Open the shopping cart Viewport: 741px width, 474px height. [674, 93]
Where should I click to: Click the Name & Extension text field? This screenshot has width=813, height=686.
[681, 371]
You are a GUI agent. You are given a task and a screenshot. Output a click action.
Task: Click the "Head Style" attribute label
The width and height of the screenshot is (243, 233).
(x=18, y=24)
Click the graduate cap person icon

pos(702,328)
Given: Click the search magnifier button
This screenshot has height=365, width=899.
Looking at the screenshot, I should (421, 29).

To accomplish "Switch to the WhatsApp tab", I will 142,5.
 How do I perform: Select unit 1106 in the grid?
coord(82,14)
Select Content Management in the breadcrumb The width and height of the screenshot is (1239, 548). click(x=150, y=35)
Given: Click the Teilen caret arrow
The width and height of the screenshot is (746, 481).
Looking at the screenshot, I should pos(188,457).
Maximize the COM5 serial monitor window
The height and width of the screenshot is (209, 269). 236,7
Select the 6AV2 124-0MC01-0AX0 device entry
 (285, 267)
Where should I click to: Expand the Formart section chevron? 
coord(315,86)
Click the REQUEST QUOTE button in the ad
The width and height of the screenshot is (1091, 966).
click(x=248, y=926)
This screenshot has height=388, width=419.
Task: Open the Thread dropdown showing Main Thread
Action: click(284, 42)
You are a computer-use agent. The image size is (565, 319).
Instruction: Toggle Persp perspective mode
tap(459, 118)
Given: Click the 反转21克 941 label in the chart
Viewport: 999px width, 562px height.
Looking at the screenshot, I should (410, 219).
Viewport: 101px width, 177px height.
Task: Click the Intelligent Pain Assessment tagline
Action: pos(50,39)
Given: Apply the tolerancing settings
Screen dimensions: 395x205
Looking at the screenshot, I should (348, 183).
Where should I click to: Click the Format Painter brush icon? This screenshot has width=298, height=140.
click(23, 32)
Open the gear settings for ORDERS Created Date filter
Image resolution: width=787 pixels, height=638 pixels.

*-*-*

- _What you need to do_: Copy the lines that hold the word "agent". Take them from the records above.

- _Exercise result_:
You are a GUI agent. You are given a task and a screenshot. Output a click action.
You are a computer-use agent. The image size is (565, 319).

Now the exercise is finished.